Traditionally edible silkworm pupae abundantly available in North eastern region of India have a notable protein content and comprises vast scope of bioactive peptides with unrevealed possibilities. Therefore, in this study, peptides derived from Muga and Eri pupae with highest potential to inhibit ACE (Angiotensin converting enzyme) and scavenge free radicals have been characterized, followed by understanding molecular interaction mechanism behind inhibition action and anti-inflammatory potential in endothelial model. This study was proposed to generate most potent purified chromatography fractions comprising ACE-inhibitory peptides, identified to contain total 105 peptides in fraction F4 and 53 peptides in fraction F6, majorly acquired from haemolymph protein in pupae. 96 peptides with length 5–12 amino acids were selected and exposed to peptide-ACE interaction by molecular docking and simulation. Among top 15 peptides, LTSDRDFYVSK, VIELPYGVENR and IYVSDQY acted as effective competitive ACE inhibitor, peptide QTLVPFMK indicated its non-competitive inhibition. Fraction F4 and F6 remarkably alleviated COX-2, iNOS expression along with NO release, IL-6 (interleukin-6), IL-1β (interleukin-1 beta) and TNF-α (Tumor necrosis factor-alpha) generation.
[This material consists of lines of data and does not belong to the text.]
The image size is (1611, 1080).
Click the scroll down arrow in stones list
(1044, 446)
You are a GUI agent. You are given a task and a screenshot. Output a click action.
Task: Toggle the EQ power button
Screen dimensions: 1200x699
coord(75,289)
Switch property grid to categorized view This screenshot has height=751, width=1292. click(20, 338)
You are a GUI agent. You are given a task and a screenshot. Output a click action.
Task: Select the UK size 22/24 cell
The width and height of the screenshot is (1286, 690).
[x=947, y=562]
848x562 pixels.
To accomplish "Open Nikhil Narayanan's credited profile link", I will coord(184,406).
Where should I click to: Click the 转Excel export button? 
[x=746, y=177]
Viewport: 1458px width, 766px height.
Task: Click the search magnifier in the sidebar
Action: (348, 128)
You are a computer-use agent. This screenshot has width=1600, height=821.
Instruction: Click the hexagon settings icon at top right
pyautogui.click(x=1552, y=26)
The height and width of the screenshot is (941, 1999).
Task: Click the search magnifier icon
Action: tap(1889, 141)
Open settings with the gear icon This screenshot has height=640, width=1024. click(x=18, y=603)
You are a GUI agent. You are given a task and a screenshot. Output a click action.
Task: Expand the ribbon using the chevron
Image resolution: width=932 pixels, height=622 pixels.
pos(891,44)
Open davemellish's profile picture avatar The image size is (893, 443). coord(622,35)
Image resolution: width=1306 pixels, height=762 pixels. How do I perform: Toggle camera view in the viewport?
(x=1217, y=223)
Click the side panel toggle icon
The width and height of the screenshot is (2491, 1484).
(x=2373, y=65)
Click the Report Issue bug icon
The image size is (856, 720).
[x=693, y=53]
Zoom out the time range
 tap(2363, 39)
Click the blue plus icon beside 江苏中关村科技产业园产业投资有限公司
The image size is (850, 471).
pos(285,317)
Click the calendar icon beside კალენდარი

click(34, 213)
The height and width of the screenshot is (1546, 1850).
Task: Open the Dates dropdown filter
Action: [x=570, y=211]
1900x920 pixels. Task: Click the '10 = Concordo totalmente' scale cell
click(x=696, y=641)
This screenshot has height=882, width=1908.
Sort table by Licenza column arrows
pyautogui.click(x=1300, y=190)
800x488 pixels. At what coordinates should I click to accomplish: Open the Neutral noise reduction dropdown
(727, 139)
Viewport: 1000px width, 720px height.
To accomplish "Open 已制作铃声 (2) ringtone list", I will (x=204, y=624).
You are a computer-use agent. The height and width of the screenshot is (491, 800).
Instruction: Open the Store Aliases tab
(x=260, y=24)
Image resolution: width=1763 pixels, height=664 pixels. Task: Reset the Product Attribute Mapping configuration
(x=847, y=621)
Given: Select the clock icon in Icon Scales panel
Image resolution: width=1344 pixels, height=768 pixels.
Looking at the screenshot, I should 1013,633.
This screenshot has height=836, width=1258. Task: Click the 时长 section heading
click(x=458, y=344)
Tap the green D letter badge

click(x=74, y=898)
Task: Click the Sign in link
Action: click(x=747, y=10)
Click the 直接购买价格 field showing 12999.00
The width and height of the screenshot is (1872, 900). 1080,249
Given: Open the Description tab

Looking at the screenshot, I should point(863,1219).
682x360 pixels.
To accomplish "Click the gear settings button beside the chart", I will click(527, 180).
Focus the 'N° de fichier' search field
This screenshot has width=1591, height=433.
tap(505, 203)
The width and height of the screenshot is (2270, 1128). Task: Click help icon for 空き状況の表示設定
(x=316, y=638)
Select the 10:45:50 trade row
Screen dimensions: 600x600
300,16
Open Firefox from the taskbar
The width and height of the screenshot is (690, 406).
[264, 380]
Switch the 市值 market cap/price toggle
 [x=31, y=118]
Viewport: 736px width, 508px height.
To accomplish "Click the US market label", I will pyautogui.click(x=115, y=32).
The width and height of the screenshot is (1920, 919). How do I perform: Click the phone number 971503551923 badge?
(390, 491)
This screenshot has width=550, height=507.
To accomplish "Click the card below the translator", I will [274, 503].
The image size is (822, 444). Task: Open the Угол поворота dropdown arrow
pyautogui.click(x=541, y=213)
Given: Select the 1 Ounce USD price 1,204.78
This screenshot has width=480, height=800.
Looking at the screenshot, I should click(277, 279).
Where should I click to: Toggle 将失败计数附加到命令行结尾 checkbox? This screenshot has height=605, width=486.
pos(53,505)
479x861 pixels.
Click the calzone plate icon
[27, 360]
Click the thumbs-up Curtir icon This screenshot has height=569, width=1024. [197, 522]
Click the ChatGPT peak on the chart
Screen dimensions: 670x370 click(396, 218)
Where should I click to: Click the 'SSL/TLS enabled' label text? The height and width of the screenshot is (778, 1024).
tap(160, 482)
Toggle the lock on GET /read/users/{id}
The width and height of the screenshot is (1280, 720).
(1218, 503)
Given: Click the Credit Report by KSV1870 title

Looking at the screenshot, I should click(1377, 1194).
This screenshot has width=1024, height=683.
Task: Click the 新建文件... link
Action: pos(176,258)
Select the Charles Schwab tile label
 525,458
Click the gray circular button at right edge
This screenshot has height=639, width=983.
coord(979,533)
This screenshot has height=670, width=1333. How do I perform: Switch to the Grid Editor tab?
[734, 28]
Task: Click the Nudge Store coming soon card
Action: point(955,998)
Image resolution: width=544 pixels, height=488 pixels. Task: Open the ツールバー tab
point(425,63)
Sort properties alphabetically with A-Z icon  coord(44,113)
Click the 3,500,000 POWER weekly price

Additionally, peptide fractions showed significant potential to curb elevated free radical concentration and induced endogenous antioxidant enzymes expression. This conveyed that Muga and Eri pupae protein derived peptide fractions certainly carried an effective role in modulating the cross talk between ACE activity and inflammation mechanisms, supporting their therapeutic potency.